Dalam hukum Indonesia, mengenal kejahatan genosida dan dimasukkan sebagai kejahatan HAM. Dalam Pasal 8, UU RI No 26 tahun 2000 tentang pengadilan HAM, genosida didefenisikan sebagai perbuatan yang dilakukan dengan maksud untuk menghancurkan atau memusnahkan seluruh atau sebagian kelompok bangsa, ras, kelompok etnis, dan kelompok agama. Penghancuran itu dilakukan dengan cara membunuh yang mengakibatkan penderitaan fisik atau mental yang berat terhadap anggota-anggota kelompok dan mengakibatkan kemusnahan secara fisik baik seluruh atau sebagiannya.

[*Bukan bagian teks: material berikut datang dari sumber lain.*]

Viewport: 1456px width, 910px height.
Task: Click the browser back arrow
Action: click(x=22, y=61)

Menurut Marwan, ada beberapa langkah yang harus segera dilakukan, pertama, peran dan respon cepat pemerintah Indonesia. Presiden Jokowi tidak boleh lamban menyikapi masalah di Rohinya yang mirip tindakan genosida. Indonesia yang menganut politik luar negeri bebas aktif dengan ikut serta dalam ketertiban dunia sebagaimana amanah UUD 1945 harus tehas menyikapi kasus Rohingya sebagai sebuah pelanggaran HAM berat. Dalam kacamata kemanusiaan dan yurisdiksi International Criminal Court, melihat tingkat tindakan kekerasaan yang sistematis dan massif dalam tragedi kemanusiaan di Rohingya, sudah memenuhi kategori sebagai kejahatan kemanusiaan genosida.

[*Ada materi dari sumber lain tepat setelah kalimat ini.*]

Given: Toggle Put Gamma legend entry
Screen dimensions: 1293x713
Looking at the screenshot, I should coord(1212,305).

Kedua, peran civil society atau masyarakat madani. Munculnya masalah kemanusiaan yang menimpa masyarakat Muslim Rohingya di tengah kondisi politik dalam negeri yang akhir-akhir ini cukup panas tentang isu SARA, berpotensi memunculkan problem jika disikapi salah dan reaktif oleh masyarakat Muslim di Indonesia. Ormas keagamaan dan tokoh masyarakat harus mengkanalisasi masalah Rohingya sebagai masalah kemanusiaan yang tidak ada kaitannya dengan upaya agama tertentu membantai masyarakat muslim Rohingya. Organisasi-organisasi lintas agama juga sangat berperan besar untuk melakukan kanalisasi ini agar tidak mudah dimanfaatkan oleh pihak yang ingin situasi dalam negeri tidak kondusif.

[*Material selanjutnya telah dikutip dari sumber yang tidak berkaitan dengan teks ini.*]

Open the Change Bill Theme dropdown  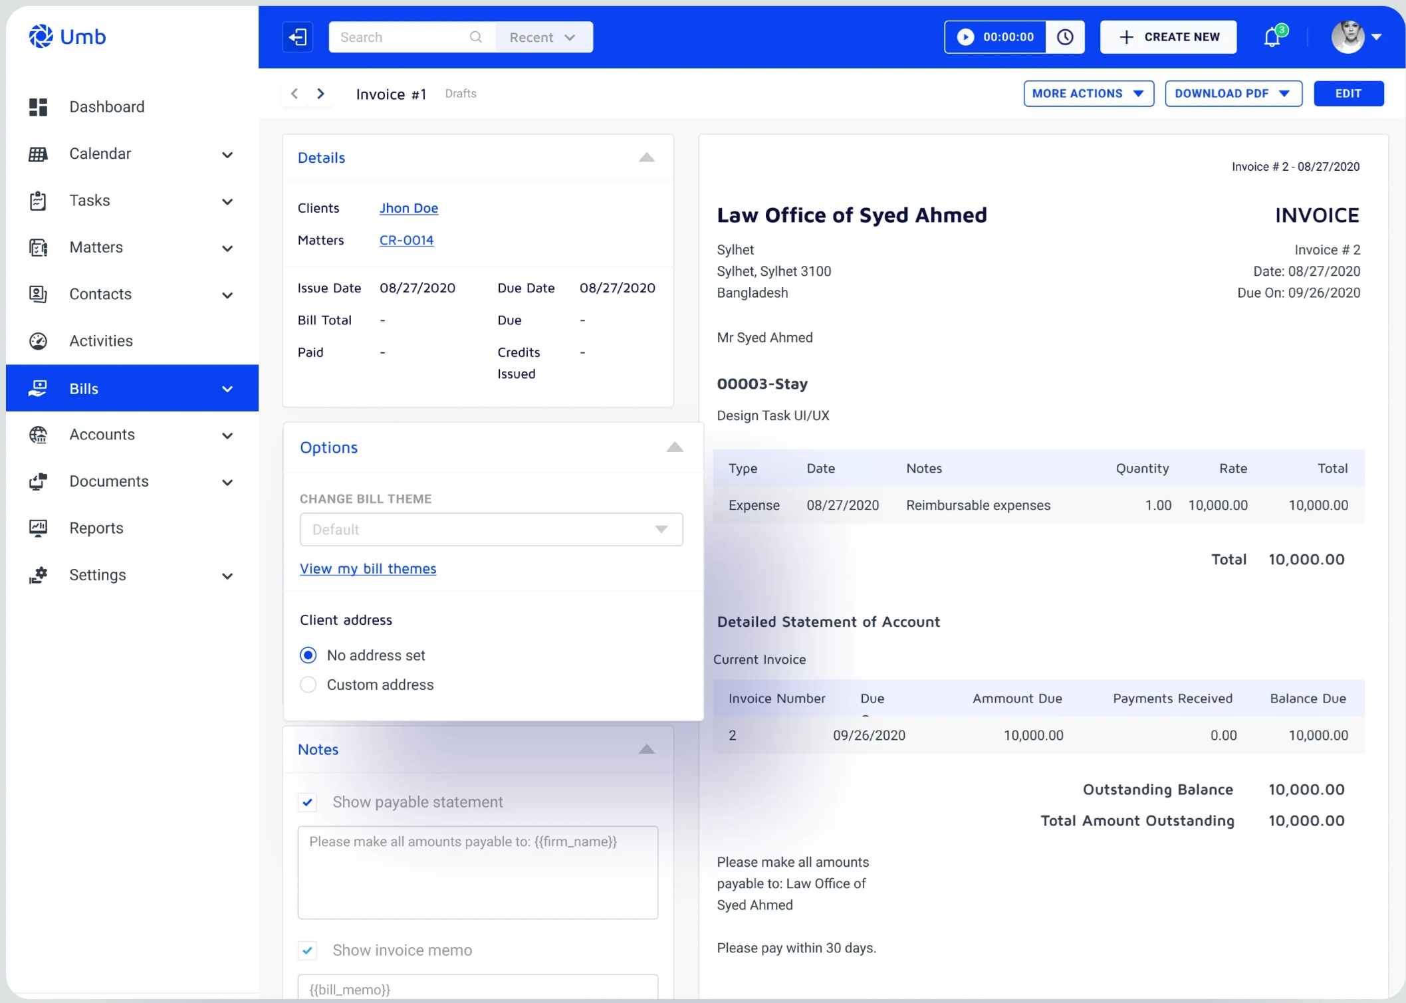coord(491,530)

Terlepas dari motif apapun, kata mantan Ketua Fraksi PKB DPR RI ini, kekerasan dan tindakan pembantaian yang dialami oleh masyarakat muslim Rohingya tidak dapat dibenarkan oleh kemanusiaan kita. Tragedi yang merupakan praktik genosida tersebut harus dikutuk dalam konteks kemanusiaan dan disikapi dengan bijak sebagai tindakan keji yang melibatkan kekuatan militer dan masyarakat sipil setempat di luar latar belakang agama mereka. Pemerintah harus segera melakukan tindakan cepat dan masyarakat madani beserta tokoh-tokoh agama berupaya melakukan kecaman terhadap tindakan genosida terhadap masyarakat Rohingya sebagai tindakan yang murni kejahatan kemanusiaan, pungkasnya.